Disease-free and cancer-free survival of the total patient cohort were 90.0% and 91.5%, respectively. Survival rates were no poorer in the patients who underwent APR compared with AR.

The study, published in the British Journal of Surgery, considered the patients' surgery outcomes in terms of disease stage: 397 had stage I disease, 125 stage II, and 133 stage III. There was no significant difference in stage-specific survival after AR and APR.

"The finding of no differences, stage for stage, in local recurrence between APR and sphincter-sparing surgery is most likely commitment to techniques that ensure negative circumferential resection margins and distal margins," the researchers write.

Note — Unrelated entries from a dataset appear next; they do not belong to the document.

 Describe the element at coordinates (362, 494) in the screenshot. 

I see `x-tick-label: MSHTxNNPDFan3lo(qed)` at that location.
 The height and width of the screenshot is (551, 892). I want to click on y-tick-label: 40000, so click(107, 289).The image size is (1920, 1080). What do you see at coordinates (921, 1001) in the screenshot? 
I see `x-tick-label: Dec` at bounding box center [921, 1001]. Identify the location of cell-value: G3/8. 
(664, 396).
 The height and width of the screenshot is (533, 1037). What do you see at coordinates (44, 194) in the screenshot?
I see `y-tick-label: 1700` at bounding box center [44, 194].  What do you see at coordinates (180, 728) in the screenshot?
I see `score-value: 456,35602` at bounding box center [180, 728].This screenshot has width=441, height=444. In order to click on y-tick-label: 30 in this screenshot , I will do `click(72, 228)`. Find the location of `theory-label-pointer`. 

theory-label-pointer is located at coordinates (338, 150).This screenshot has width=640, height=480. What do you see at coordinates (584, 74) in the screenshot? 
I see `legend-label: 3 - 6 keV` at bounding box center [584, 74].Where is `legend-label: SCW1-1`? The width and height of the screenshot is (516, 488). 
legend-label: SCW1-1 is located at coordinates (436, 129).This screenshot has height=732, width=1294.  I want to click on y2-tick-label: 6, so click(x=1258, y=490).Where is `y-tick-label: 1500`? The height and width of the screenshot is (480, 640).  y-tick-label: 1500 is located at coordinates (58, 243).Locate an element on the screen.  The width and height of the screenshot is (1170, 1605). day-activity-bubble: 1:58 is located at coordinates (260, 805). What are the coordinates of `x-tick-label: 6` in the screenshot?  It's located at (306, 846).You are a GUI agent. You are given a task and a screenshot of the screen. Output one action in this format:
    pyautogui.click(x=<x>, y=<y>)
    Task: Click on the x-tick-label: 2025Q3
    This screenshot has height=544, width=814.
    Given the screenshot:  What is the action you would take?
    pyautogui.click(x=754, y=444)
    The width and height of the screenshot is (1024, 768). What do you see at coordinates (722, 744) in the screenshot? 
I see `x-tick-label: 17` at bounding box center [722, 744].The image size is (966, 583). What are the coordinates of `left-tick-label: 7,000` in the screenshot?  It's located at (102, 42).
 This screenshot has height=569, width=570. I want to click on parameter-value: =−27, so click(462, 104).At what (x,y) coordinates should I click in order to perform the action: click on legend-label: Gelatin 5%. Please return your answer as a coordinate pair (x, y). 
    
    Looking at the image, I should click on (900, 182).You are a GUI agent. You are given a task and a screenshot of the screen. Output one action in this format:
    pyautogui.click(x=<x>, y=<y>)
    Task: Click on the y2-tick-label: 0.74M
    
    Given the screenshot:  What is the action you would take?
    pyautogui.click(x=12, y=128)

They add that "the overall local recurrence rate for patients with stage III disease without the use of neoadjuvant or adjuvant radiotherapy was 5%, suggesting that some stage III disease can be well controlled with surgery alone."

The patients studied did not receive chemoradiotherapy for various reasons, including comorbidities, patient choice, and delay due to complication, and allowed the researchers to compare AR and APR without radiation therapy as a confounding factor.

The results suggest that, provided surgery is well-performed and standardized, in some cases "radiation therapy may not confer much additional benefit."

In response to the dispute over APR, they conclude: "The commitment to a standardized wide resection should be the current approach to APR rather than prone positioning, routine coccygectomy and flap closure of resulting wide perineal wounds."